Eventually, she said, Alzheimer's treatment may involve a combination of these compounds to tackle the disease on multiple fronts.

In Montreal, Dr. Breitner has studies under way testing the effects of an anti-inflammatory treatment and an old cholesterol drug, no longer actively prescribed, that is thought to increase the availability of a protein believed to be important for the regeneration and repair of nerve cells.

Disappointments from previous Alzheimer's trials have not been for naught, Dr. Black said. "We learn from each failure."

The big question, however, is whether those scientific contributions are enough to justify the billions of dollars pharmaceutical companies are betting on Alzheimer's drug trials.

Although Eli Lilly continues to invest heavily into the testing of solanezumab, Dr.
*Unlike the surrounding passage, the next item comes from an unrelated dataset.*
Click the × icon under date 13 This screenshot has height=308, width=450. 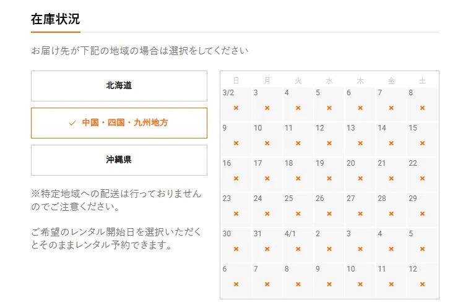[x=360, y=143]

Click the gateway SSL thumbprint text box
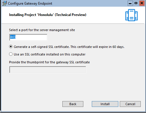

Black said she's never sure if the company will continue to do so.

"They're taking a big risk," she said. "But maybe, just maybe, they're hitting the right stage."

The question for hundreds of thousands of individuals such as Jim Mann is whether any of these efforts will help them in time.

Mann, a former airline employee, said he is keeping active, continuing to challenge himself by being involved in advocacy work and participating on advisory boards for various research projects. He was also a board member of the Alzheimer Society of BC and the Alzheimer Society of Canada. His goal is to contribute to society and remain happy until the end of his life. He has noticed his memory now sometimes fails him, and certain tasks take longer.

The research and funding that can make the greatest and most immediate impact on his life do not involve drug trials, he believes. Rather, that will come from efforts to improve the quality of life of dementia sufferers, such as identifying the best models and best practices for home care and residential care.

"I know a lot of scientists and medical people will say we're on the cusp of all these discoveries," Mann said. But then, he's heard that for years. "It's still not in view."